![Callysto.ca Banner](https://github.com/callysto/curriculum-notebooks/blob/master/callysto-notebook-banner-top.jpg?raw=true)

# Downloading and Visualizing Statistics Canada Open Data

You can use this notebook as a sample of what it looks like to download, parse, visualize and interpret data in the context of our hackathon. 

In this notebook we will use a dataset provided by Statistics Canada. Statistics Canada produces statistics that help Canadians better understand their country—its population, resources, economy, society and culture. Learn more about StatsCan in their website https://www.statcan.gc.ca/eng/about/about?MM=as


The questions we will aim to answer are: if we were colonizing Mars, how would we generate electricity? What can we learn from current electric power generation? Are there electric power generation methods that would be suitable candidates for Mars? 

We start by citing our source:

Statistics Canada.  Table  25-10-0015-01   Electric power generation, monthly generation by type of electricity
DOI:   https://doi.org/10.25318/2510001501-eng

Run the cell below to import modules and functions.

In [1]:
from time import sleep
%run -i ./StatsCan/helpers.py
%run -i ./StatsCan/scwds.py
%run -i ./StatsCan/sc.py

The product ID for the dataset Statistics Canada.
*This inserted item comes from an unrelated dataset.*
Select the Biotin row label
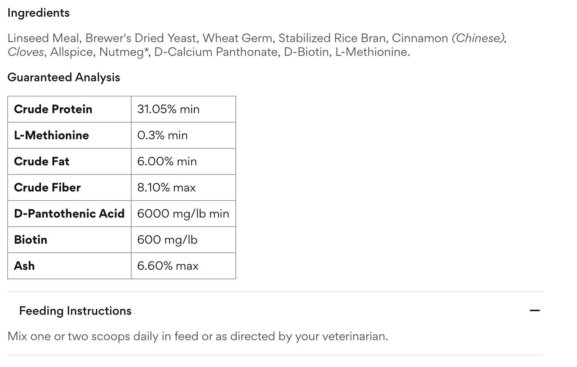 (69, 240)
Table 25-10-0015-01 Electric power generation, monthly generation by type of electricity DOI: https://doi.org/10.25318/2510001501-eng is `25-10-0015-01`. 
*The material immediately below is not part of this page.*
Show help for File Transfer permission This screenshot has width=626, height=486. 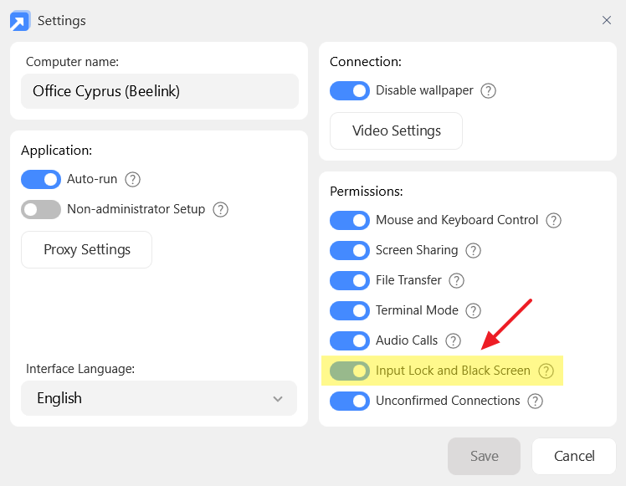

A list of product IDS you can use is provided in the main Statistics Canada directory.

Run the cell below to download the data.

In [25]:
# # Download data 
productId = "25-10-0015-01"

        
download_tables(str(productId))


df_fullDATA = zip_table_to_dataframe(productId)


# Clean up full dataset - remove internal use columns
cols = list(df_fullDATA.loc[:,'REF_DATE':'UOM'])+ ['SCALAR_FACTOR'] +  ['VALUE']
df_less = df_fullDATA[cols]
df_less2 = df_less.drop(["DGUID"], axis=1)

# Display only first five entries
df_less2.head()

Downloading Dataset: 100%|██████████| 1/1 [00:01<00:00,  1.90s/it]


PARSING DATA AS PANDAS DATAFRAME


Unnamed: 0,REF_DATE,GEO,Class of electricity producer,Type of electricity generation,UOM,SCALAR_FACTOR,VALUE
0,2008-01-01,Canada,Total all classes of electricity producer,Total all types of electricity generation,Megawatt hours,units,59082501.0
1,2008-01-01,Canada,Total all classes of electricity producer,Hydraulic turbine,Megawatt hours,units,36647695.0
2,2008-01-01,Canada,Total all classes of electricity producer,Conventional steam turbine,Megawatt hours,units,11021441.0
3,2008-01-01,Canada,Total all classes of electricity producer,Nuclear steam turbine,Megawatt hours,units,8963878.0
4,2008-01-01,Canada,Total all classes of electricity producer,Internal combustion turbine,Megawatt hours,units,105643.0


### Important categories: Electricity Producers

StatsCan data is extensive. 

Run the cell below to get all possible categories for the class of electricity producer. 

In [3]:
df_less2["Class of electricity producer"].unique()

array(['Total all classes of electricity producer',
       'Electricity producers, electric utilities',
       'Electricity producers, industries'], dtype=object)

### Important Categories: Type of Electricity Generation

In [4]:
df_less2["Type of electricity generation"].unique()

array(['Total all types of electricity generation', 'Hydraulic turbine',
       'Conventional steam turbine', 'Nuclear steam turbine',
       'Internal combustion turbine', 'Combustion turbine',
       'Tidal power turbine', 'Wind power turbine', 'Solar',
       'Other types of electricity generation',
       'Total electricity production from combustible fuels',
       'Total electricity production from non-renewable combustible fuels',
       'Total electricity production from biomass'], dtype=object)

### Plotting our data

Substitute the values in the variables `class_of_electricity_producer` and `type_electricity_generation` - an example has been given for you.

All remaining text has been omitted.